■ Task description ■
Give the number of lines in the data that hold the string "agent". Nothing else is needed.

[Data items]

-=-=-

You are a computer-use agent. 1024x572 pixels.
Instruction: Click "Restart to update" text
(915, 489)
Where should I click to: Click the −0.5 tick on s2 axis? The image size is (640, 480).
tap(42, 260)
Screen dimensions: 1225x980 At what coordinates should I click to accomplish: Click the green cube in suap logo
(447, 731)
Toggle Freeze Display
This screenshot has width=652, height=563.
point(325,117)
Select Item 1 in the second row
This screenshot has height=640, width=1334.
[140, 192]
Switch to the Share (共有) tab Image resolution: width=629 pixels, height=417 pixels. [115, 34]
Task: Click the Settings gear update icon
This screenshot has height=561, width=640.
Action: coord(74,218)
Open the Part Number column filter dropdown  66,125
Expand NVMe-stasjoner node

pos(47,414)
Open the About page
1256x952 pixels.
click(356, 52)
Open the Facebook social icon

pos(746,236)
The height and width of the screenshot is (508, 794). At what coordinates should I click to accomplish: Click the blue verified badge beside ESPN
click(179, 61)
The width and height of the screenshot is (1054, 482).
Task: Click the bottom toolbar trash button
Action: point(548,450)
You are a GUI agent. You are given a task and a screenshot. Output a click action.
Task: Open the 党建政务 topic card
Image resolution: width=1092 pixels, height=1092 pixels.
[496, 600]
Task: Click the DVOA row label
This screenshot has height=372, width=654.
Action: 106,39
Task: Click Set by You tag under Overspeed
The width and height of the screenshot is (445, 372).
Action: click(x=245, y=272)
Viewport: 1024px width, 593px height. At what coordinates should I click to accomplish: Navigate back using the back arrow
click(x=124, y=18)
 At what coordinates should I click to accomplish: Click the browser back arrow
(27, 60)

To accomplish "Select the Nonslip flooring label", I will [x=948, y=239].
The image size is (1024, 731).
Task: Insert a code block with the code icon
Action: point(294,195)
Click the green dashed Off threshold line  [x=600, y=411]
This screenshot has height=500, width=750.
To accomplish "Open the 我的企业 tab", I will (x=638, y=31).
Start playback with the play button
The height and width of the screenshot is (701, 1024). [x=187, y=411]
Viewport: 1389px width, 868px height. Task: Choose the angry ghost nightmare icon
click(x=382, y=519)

-=-=-

■ Response to this task ■
2